Vocalise in Potsdam
Romantischer Aufbruch
Die Vokalakademie Potsdam eröffnete am Wochenende die diesjährige „Vocalise“ in der Erlöserkirche – und das bemerkenswert vielseitig.
Potsdam – Als exzellente Spielwiese für die Vokalakademie Potsdam erwies sich das Eröffnungskonzert der diesjährigen „Vocalise“ am Samstag in der Erlöserkirche. Das bemerkenswert vielseitig agierende professionelle Ensemble wartete unter der Leitung von Ud Joffe mit der großen Linie auf. Mit feiner dynamischer Differenzierungs-fähigkeit wurde ein weites Spektrum von Chormusik der Romantik souverän abgedeckt. Mit „Wo ist ein so herrlich Volk“ aus den Fest- und Gedenksprüchen op. 109 von Johannes Brahms wurde das Programm eröffnet. Diese Motetten gehören zweifellos zu den bedeutendsten Werken ihrer Art im 19. Jahrhundert. Musikalisch bauen sie auf Brahms’ Studien der alten Meister auf und der Integration von gewonnenen Erfahrungen in seinem persönlichen Stil. Der Zweichörigkeit der Motette näherten sich die 16 Sänger nicht mit vorsichtigem Bedacht, er wurde sofort mit Vehemenz gesungen und ausgeleuchtet.
In der romantischen Literatur und Musik wimmelt es nur so von Wanderburschen auf der Suche nach Geheimnissen. Man lauschte dem Jagdhorn und die Ferne lockte mit ihren vom Mond beglänzten Zaubernächten, ihren verwunschenen Gärten, wo die Burgen von den Bergen grüßten. Raus aus der Enge in die Ferne. So sahen die romantischen Aufbrüche aus. Der Glaube an die Vernunft wird nun vom Glauben an das Gefühl abgelöst. Man widmet sich dem Emotionalen, Phantastischen und dem Mystischen. Der religiöse Glaube hat an Subjektivität gewonnen. Von all dem war etwas im Konzertprogramm der Vokalakademie zu hören, ob bei Max Bruch, der das Mörike-Gedicht „Herr, schicke, was du willt“ vertonte. Im munteren Jagdlied von Felix Mendelssohn Bartholdy oder in Robert Schumanns Chorsatz „Der König von Thule“ nach der bekannten gleichnamigen Ballade von Goethe. Sie wurden von der Vokalakademie mit viel Ausdrucksreichtum dargeboten, ohne die berühmten Drücker anzuwenden, die gern in der romantischen Vokalmusik benutzt werden.
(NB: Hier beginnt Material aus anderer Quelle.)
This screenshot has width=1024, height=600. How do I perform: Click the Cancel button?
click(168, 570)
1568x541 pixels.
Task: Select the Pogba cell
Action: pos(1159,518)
Mahler und Gottwald als Höhepunkte
Höhepunkt des Konzerts waren die Interpretationen der Gesänge von Gustav Mahler in den Bearbeitungen von Clytus Gottwald. Der hat dem aus seiner Sicht eklatanten Mangel an spätromantischer Chormusik dadurch abgeholfen, dass er Lieder und andere Sätze für Chor umarbeitete. Zunächst erklang das letzte der „Lieder eines fahrenden Gesellen“, „Die zwei blauen Augen“, danach unter anderem das gleichfalls für 16 Stimmen „Wo die schönen Trompeten blasen“ aus „Des Knaben Wunderhorn“. Gottwald trat immer wieder mit überzeugenden Arbeiten hervor und auch bei Mahler erweist sich sein Gespür für Chormusik in klangvollen Passagen, im gekonnten Transfer der vertrauten Klangkulisse (Klavier oder Orchester). Zugleich drängte sich die Frage nach der individuellen Stimme auf, die durch den Chor spricht. Und: Es gibt in den Sätzen immer wieder manch exzentrischen Linienverlauf, manch überraschenden Registerwechsel im Bemühen, die oft ausgreifende Instrumentalität abzubilden. Für jeden Chorsänger bedeuteten die Bearbeitungen Gottwalds eine große stimmliche Herausforderung, die sie in bewundernswerter Weise meisterten. Die sehr kultivierten, wandlungsfähigen Register des Chores standen in einem harmonischen Verhältnis zueinander, die Crescendi und Decrescendi waren von erstaunlicher Ausdehnung und Gleichmäßigkeit und die Intonation war makellos. Dirigent Ud Joffe hat ein abwechslungsreiches Klangbild geschaffen. Der warmherzige und dankbare Beifall bewegte die Vokalakademie und Ud Joffe zu einer Zugabe.